SOURCE MATERIAL:
┏━━
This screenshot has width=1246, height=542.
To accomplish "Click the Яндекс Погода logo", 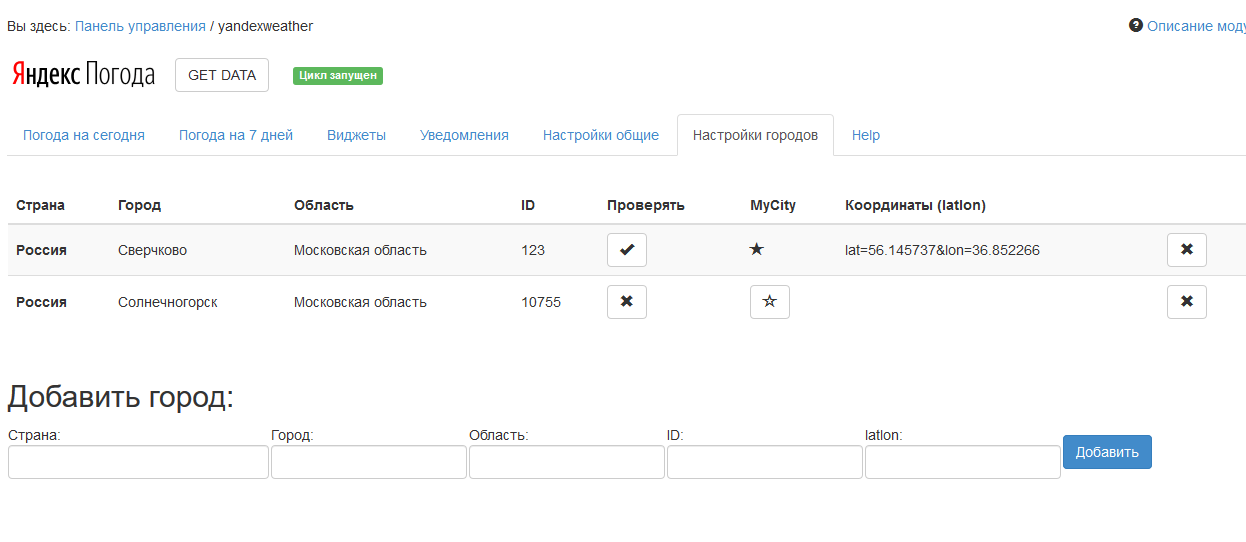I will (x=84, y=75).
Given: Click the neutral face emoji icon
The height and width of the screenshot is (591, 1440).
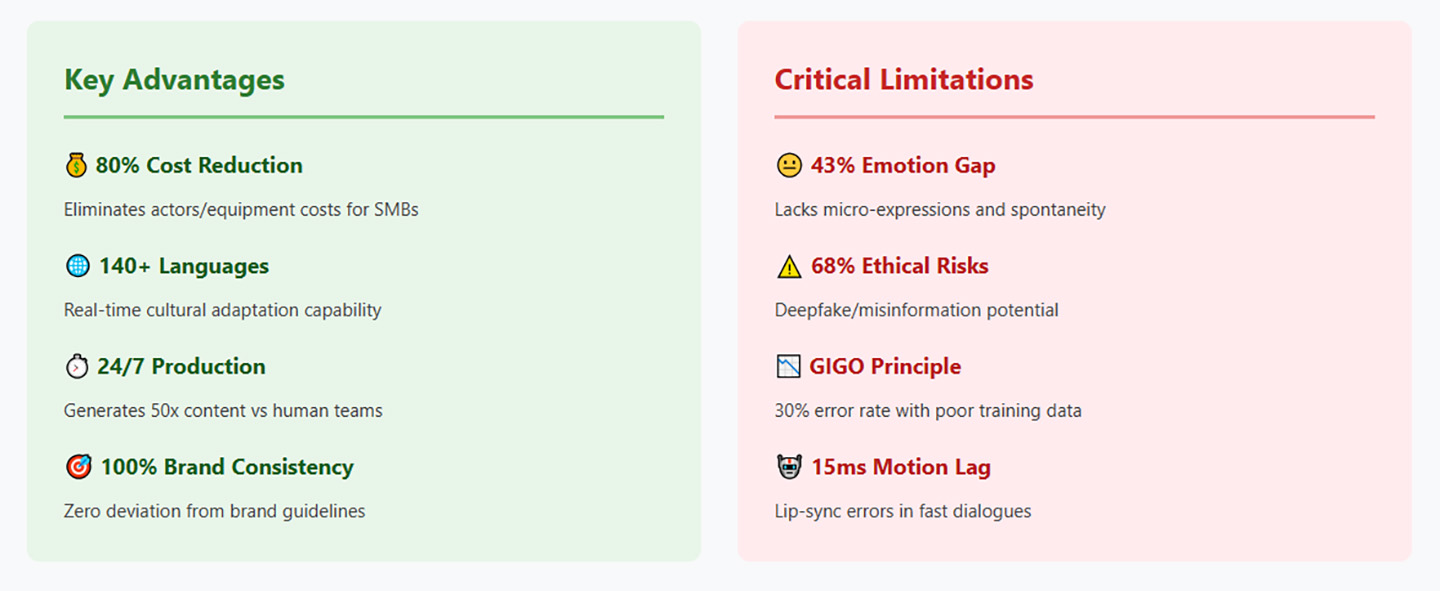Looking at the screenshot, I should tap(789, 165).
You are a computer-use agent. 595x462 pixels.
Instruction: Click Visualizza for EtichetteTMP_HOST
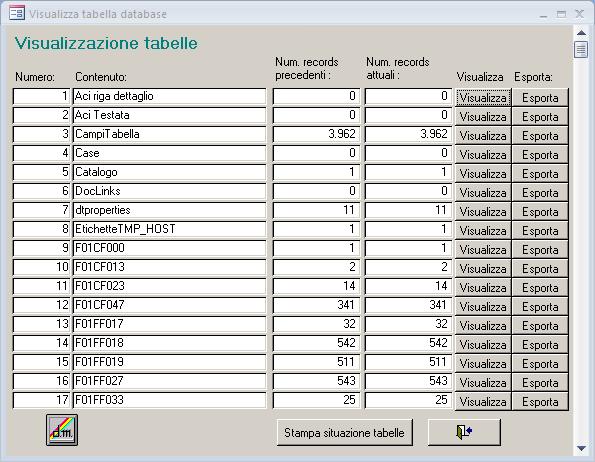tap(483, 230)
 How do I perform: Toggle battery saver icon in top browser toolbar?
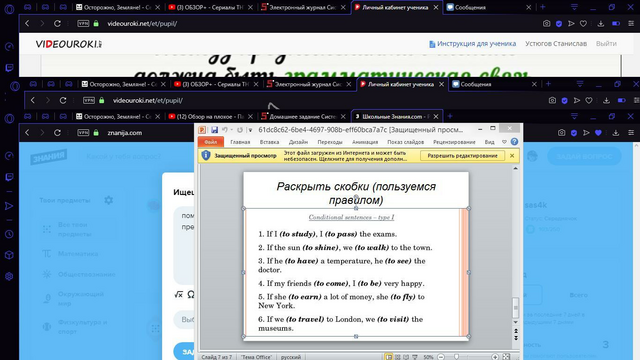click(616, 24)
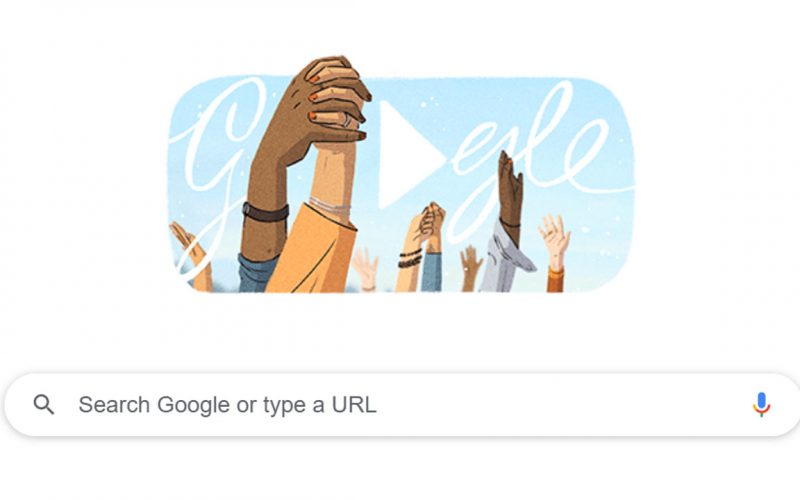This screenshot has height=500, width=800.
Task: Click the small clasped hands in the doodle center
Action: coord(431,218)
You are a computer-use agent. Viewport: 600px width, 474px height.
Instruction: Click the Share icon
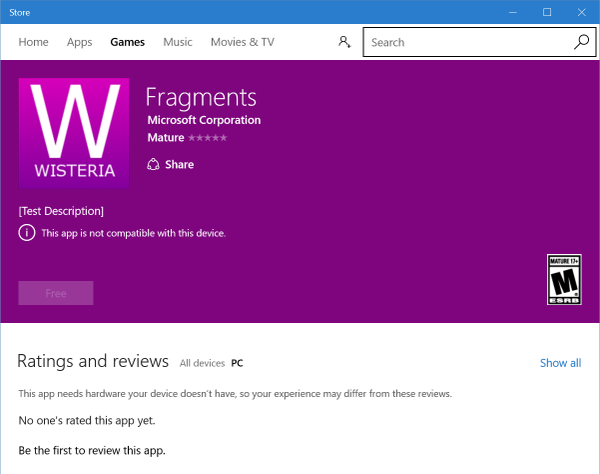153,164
┗━━
┏━━
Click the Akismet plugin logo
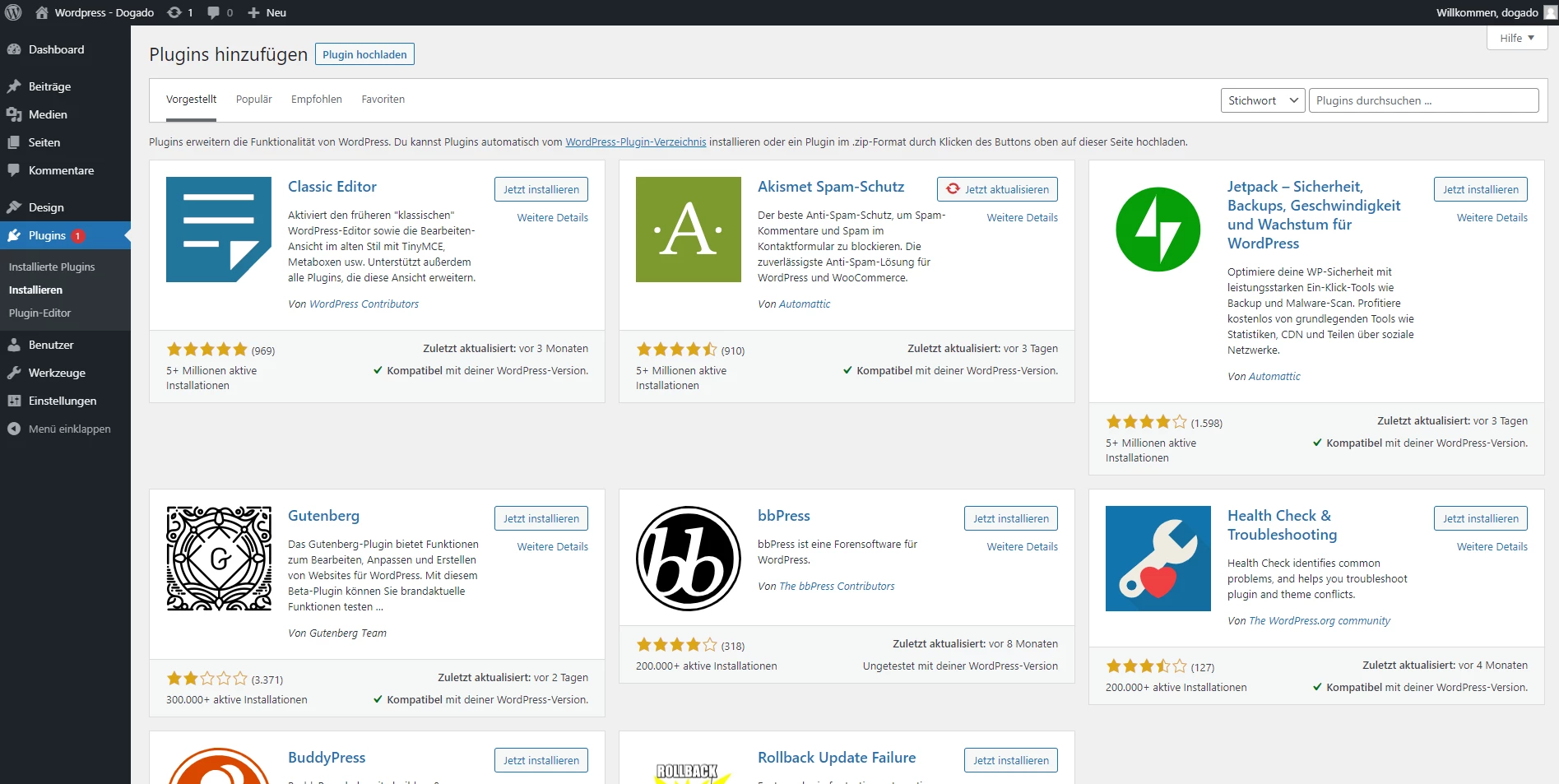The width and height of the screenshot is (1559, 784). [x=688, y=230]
┗━━
EXERCISE:
Where a line of the data contains the string "agent", include it in a count, and state that count alone.

OUTPUT FOR THIS EXERCISE:
2